La région Pays-de-la-Loire accompagne depuis le 5 novembre l’expérimentation par dix entreprises ligériennes d’un autocar électrique. D’une durée de dix mois, cette initiative constitue une première en France.
Plus que jamais désireuse de devenir la première région française en matière de motorisations alternatives, Pays-de-la-Loire poursuit son engagement en faveur des autocars électriques. En prolongement de l’inauguration d’une première ligne 100 % électrique en Mayenne le 31 août 2018, la Région lance, à compter du 5 novembre 2018 et jusqu’à l’été 2019, la tournée d’un car électrique dans les départements de Loire-Atlantique, Maine-et-Loire, Sarthe, Mayenne et Vendée et ce, en partenariat avec la Fédération nationale des transports des voyageurs (FNTV). En clair, elle donne la possibilité aux entreprises de transport de voyageurs ligériennes d’expérimenter un autocar électrique pendant les dix prochains mois.
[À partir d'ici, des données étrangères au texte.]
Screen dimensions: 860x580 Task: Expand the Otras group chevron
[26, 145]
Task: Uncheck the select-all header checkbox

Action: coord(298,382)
Non moins de dix entreprises de transport de toutes tailles assurant la desserte de lignes scolaires ou interurbaines pour le compte de la Région se sont portées candidates auprès de la FNTV pour tester un car électrique. Elles le feront à tour de rôle pendant un mois environ à frais réduits puisque la Région prendra en charge 50 % du montant de la location ainsi que les frais d’acheminement du car. L’autocar utilisé sera le même que celui présentement utilisé sur la ligne Craon-Laval. Doté de cinquante-neuf places, ce véhicule ICE12 Yutong 100 % électrique offre une autonomie comprise entre 200 et 225 km.
S’exprimant sur cette nouvelle mesure en faveur du développement des mobilités durables, Laurent Gérault, conseiller régional délégué à la transition énergétique, souligne que « les retours d’expérience sur les autocars électriques sont encore peu nombreux, ce qui constitue parfois un frein pour les entreprises. Avec cette initiative unique en France, la région des Pays-de-la-Loire espère lever les incertitudes qui pèsent encore sur le recours à ce type de motorisation pour les autocars ».
Ces nouveaux développements dans le Grand Ouestdevraient être de nature à intéresser les constructeurs hexagonaux qui ne sont pas encore présents sur le marché des autocars électriques.